I've tried different approaches and mixes between using
.map()
.flatMap() and
.reduceByKey()
however nothing actually put my collected "cells" into the format that I need them to be.
Here's what is supposed to happen: Reading a folder of text files from our server, the code should read each "line" of text in the format:
*---------*
| NASDAQ: |
*---------*
exchange, stock_symbol, date, stock_price_open, stock_price_high, stock_price_low, stock_price_close, stock_volume, stock_price_adj_close
and only keep a hold of the stock_symbol as that is the identifier I'm counting. So far my attempts have been to turn the entire thing into an array only collect every 9th index from the first one into a collected_cells var. Issue is, based on my calculations and real life results, that code would take 335 days to run (no joke).

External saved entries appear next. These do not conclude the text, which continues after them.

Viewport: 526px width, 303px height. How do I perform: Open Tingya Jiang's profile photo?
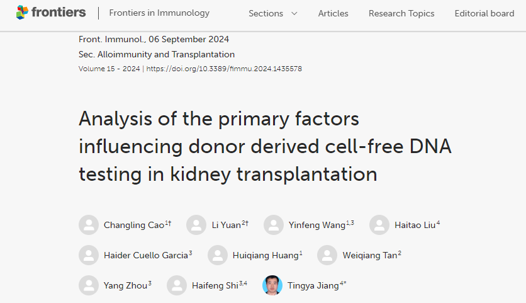point(272,285)
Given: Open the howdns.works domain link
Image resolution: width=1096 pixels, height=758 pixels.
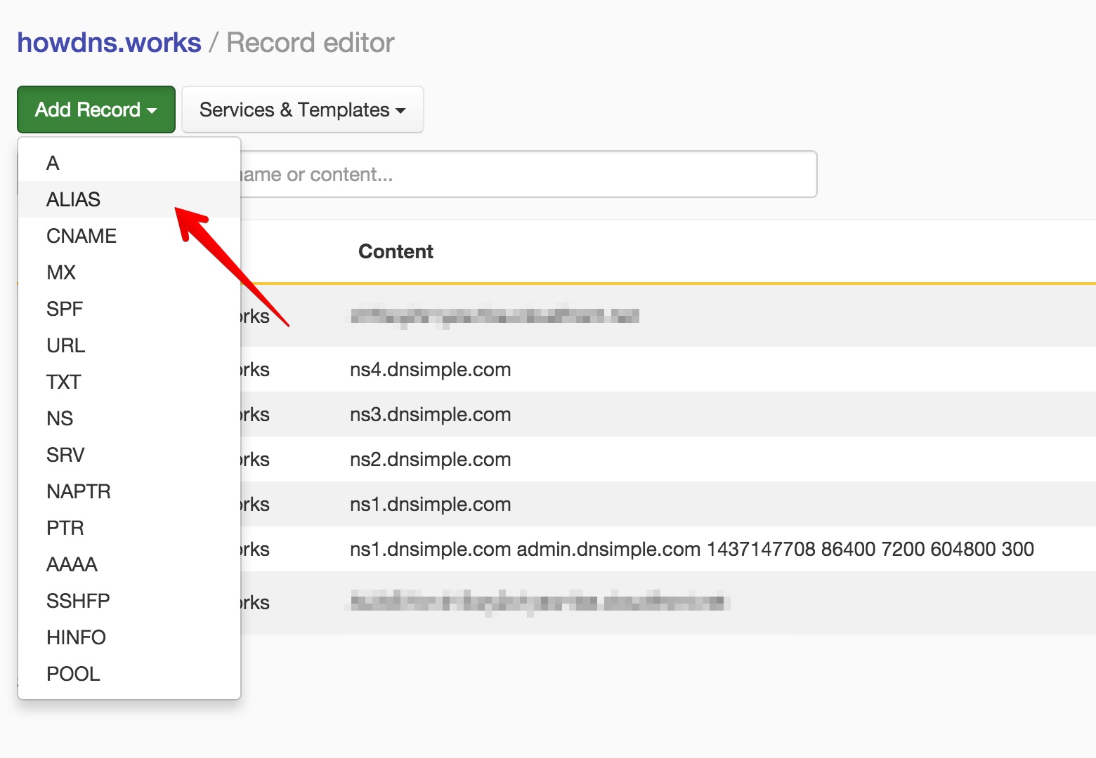Looking at the screenshot, I should click(109, 43).
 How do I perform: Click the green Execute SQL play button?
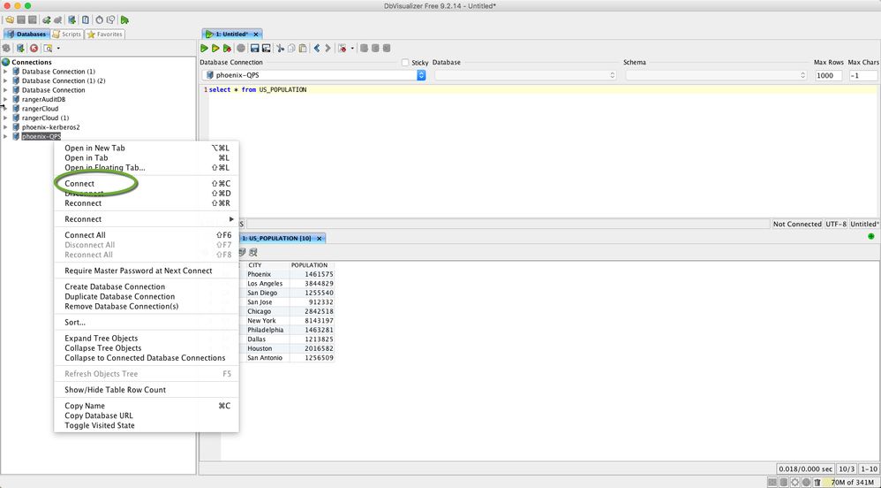205,48
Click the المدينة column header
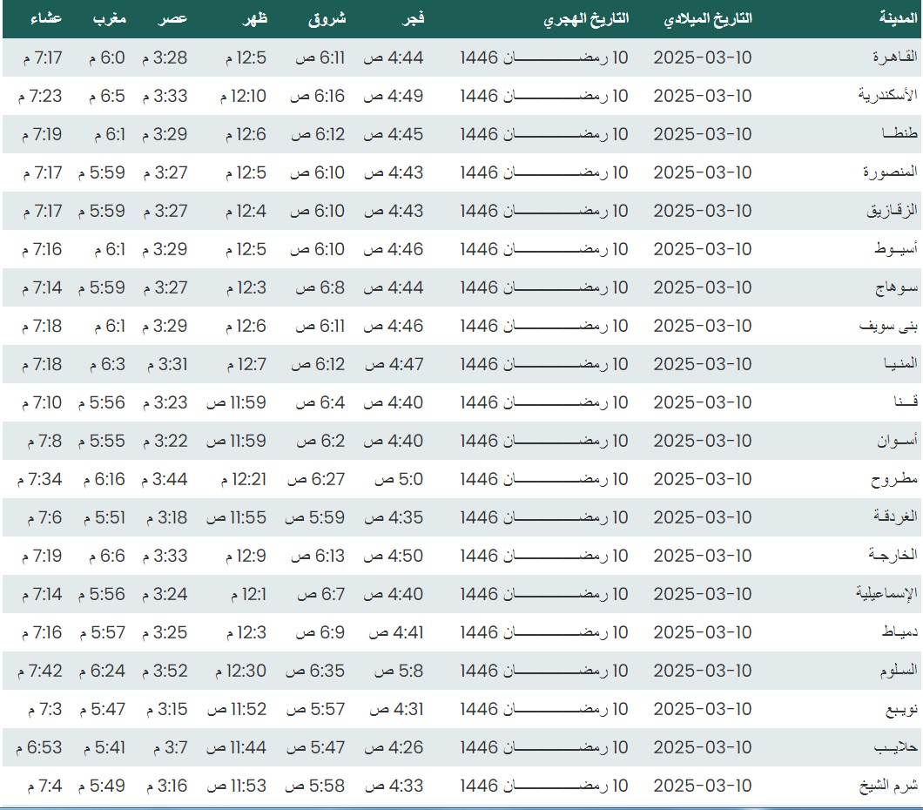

Here's my current code for reference:
import org.apache.spark.SparkContext
import org.apache.spark.SparkContext._
import org.apache.spark.SparkConf
object SparkNum {
def main(args: Array[String]) {
// Do some Scala voodoo
val sc = new SparkContext(new SparkConf().setAppName("Spark Numerical"))
// Set input file as per HDFS structure + input args
val lines = sc.textFile("hdfs://moonshot-ha-nameservice/" + args(0))
val fields = lines.map(line => line.split(","))
var collected_cells:Array[String] = new Array[String](0)
//println("[MESSAGE] Length of CC: " + collected_cells.length)
val divider:Long = 9
val array_length = fields.count / divider
val casted_length = array_length.toInt
val indexedFields = fields.zipWithIndex
val indexKey = indexedFields.map{case (k,v) => (v,k)}
println("[MESSAGE] Number of lines: " + array_length)
println("[MESSAGE] Casted lenght of: " + casted_length)
for( i <- 1 to casted_length ) {
println("[URGENT DEBUG] Processin line " + i + " of " + casted_length)
var index = 9 * i - 8
println("[URGENT DEBUG] Index defined to be " + index)
collected_cells :+ indexKey.lookup(index)
}
println("[MESSAGE] collected_cells size: " + collected_cells.length)
val single_cells = collected_cells.flatMap(collected_cells => collected_cells);
val counted_cells = single_cells.map(cell => (cell, 1).reduceByKey{case (x, y) => x + y})
// val result = counted_cells.reduceByKey((a,b) => (a+b))
// val inmem = counted_cells.persist()
//
// // Collect driver into file to be put into user archive
// inmem.saveAsTextFile("path to server location")
// ==> Not necessary to save the result as processing time is recorded, not output
}
}
The bottom part is currently commented out as I tried to debug it, but it acts as pseudo-code for me to know what I need done. I may want to point out that I am next to not at all familiar with Scala and hence things like the _ notation confuse the life out of me.
Thanks for your time.
There are some concepts that need clarification in the question:
When we execute this code:
val lines = sc.textFile("hdfs://moonshot-ha-nameservice/" + args(0))
val fields = lines.map(line => line.split(","))
That does not result in a huge array of the size of the data. That expression represents a transformation of the base data. It can be further transformed until we reduce the data to the information set we desire.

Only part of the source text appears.